[Challenge]:
Copy out the records from the line containing "You are a computer-use agent." down to the line containing "Instruction: Toggle the", both of those lines included, keeping every character unchanged.

[Data extract]:

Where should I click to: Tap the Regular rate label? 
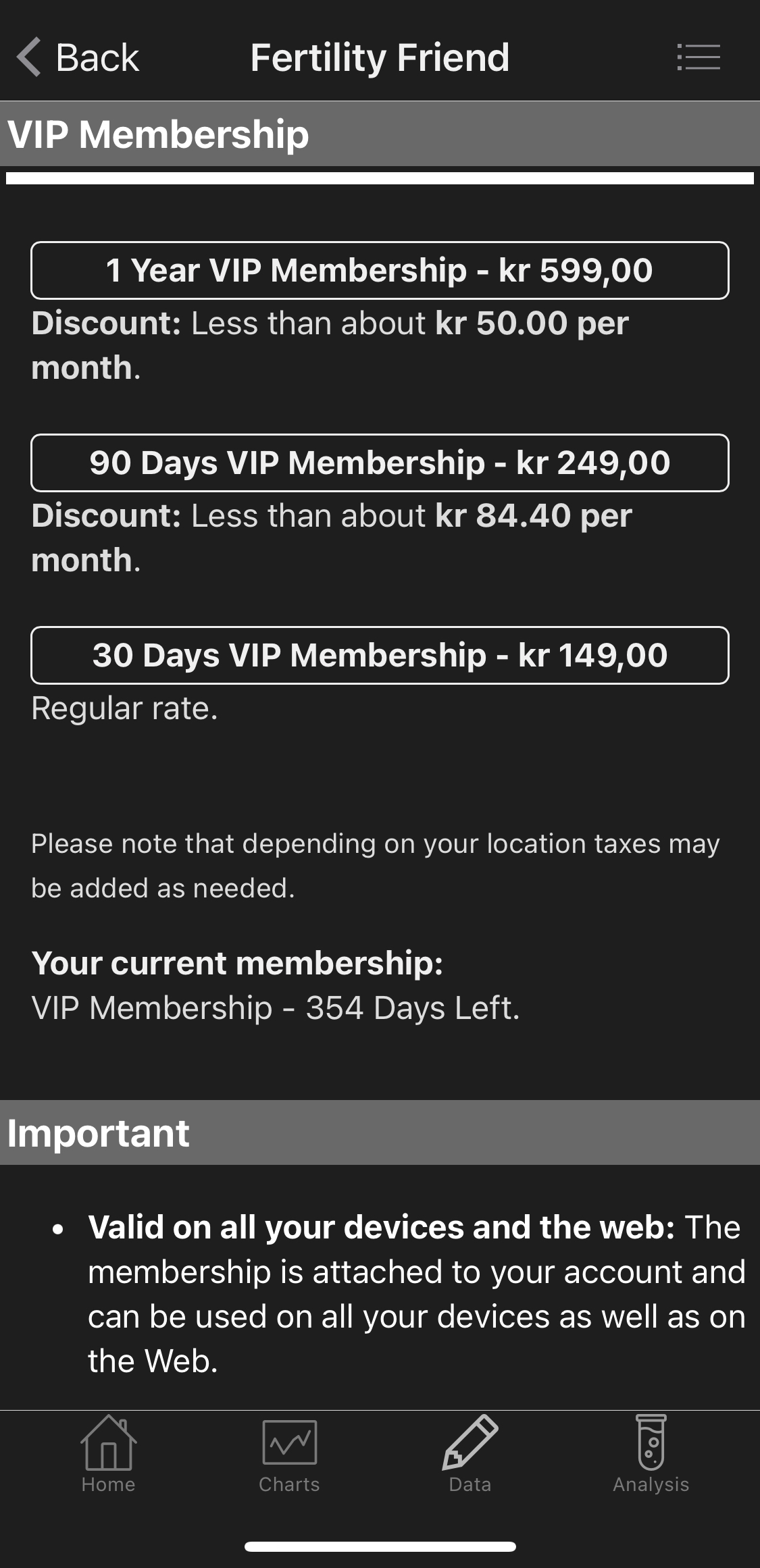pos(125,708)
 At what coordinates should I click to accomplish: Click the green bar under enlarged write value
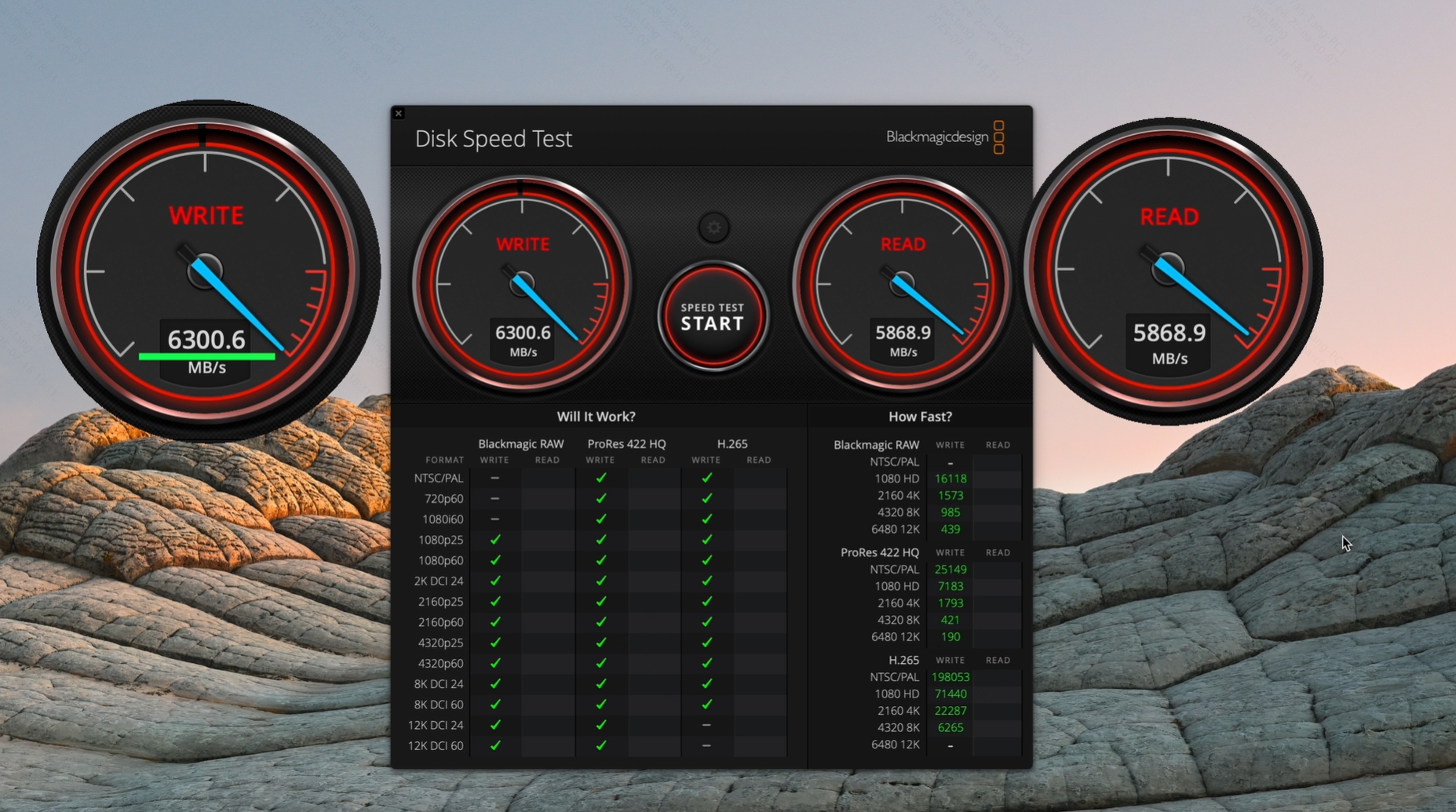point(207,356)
---
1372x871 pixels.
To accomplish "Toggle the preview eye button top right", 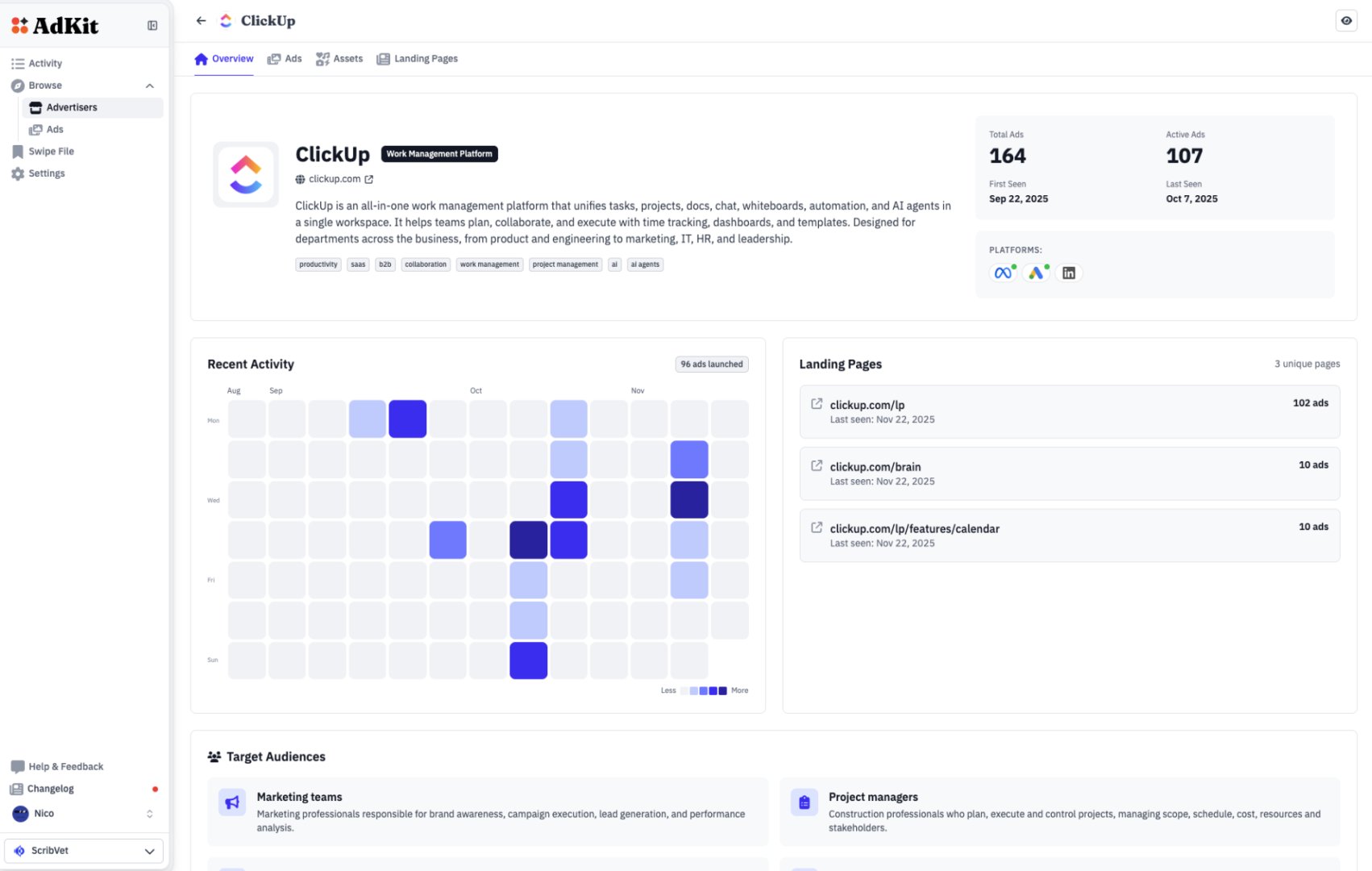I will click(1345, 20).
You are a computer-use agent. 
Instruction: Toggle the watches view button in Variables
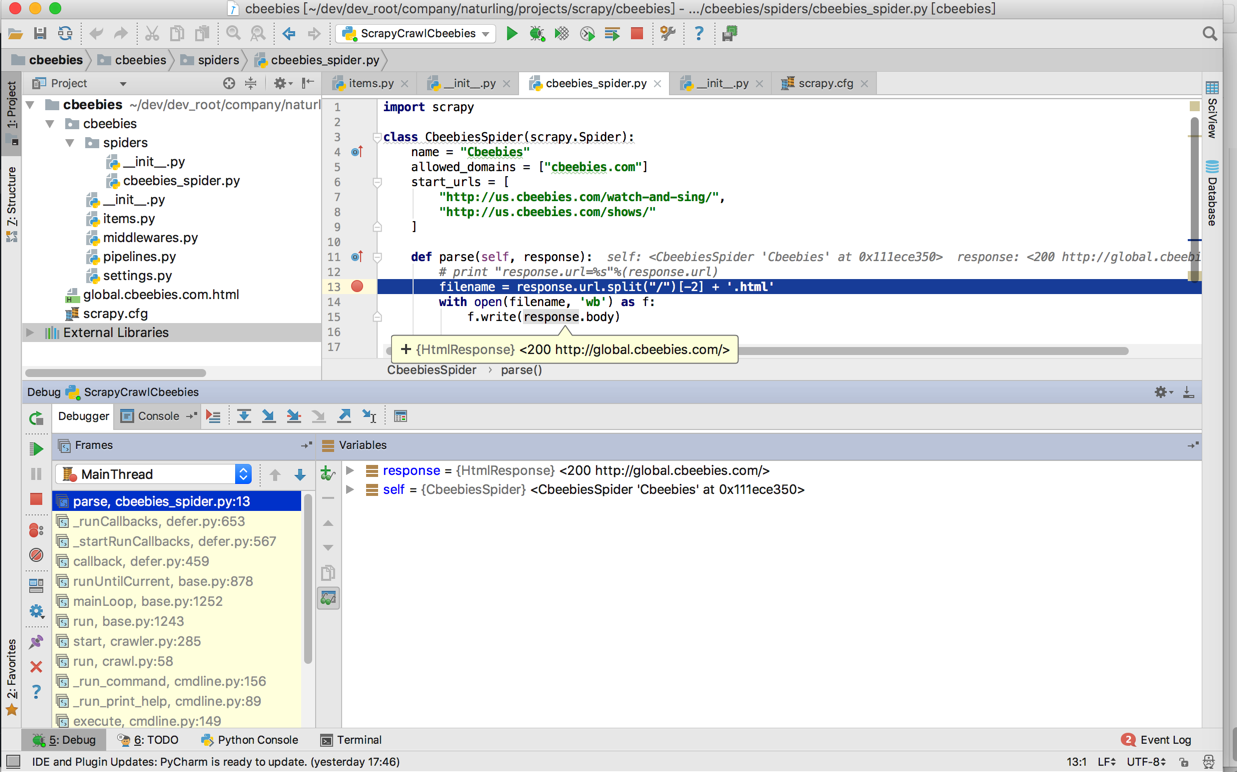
---
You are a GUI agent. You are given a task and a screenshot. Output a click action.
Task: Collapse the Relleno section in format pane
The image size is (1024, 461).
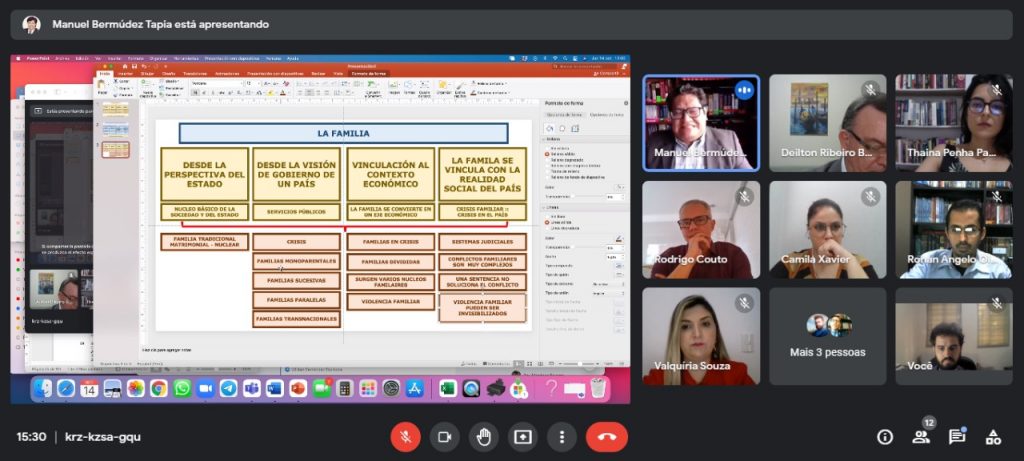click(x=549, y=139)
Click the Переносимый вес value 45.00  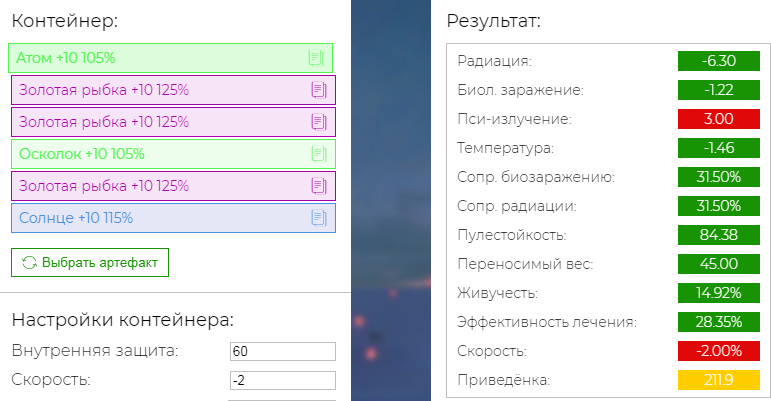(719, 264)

[Final result]:
You are a computer-use agent. 
Instruction: Toggle the watches view button in Variables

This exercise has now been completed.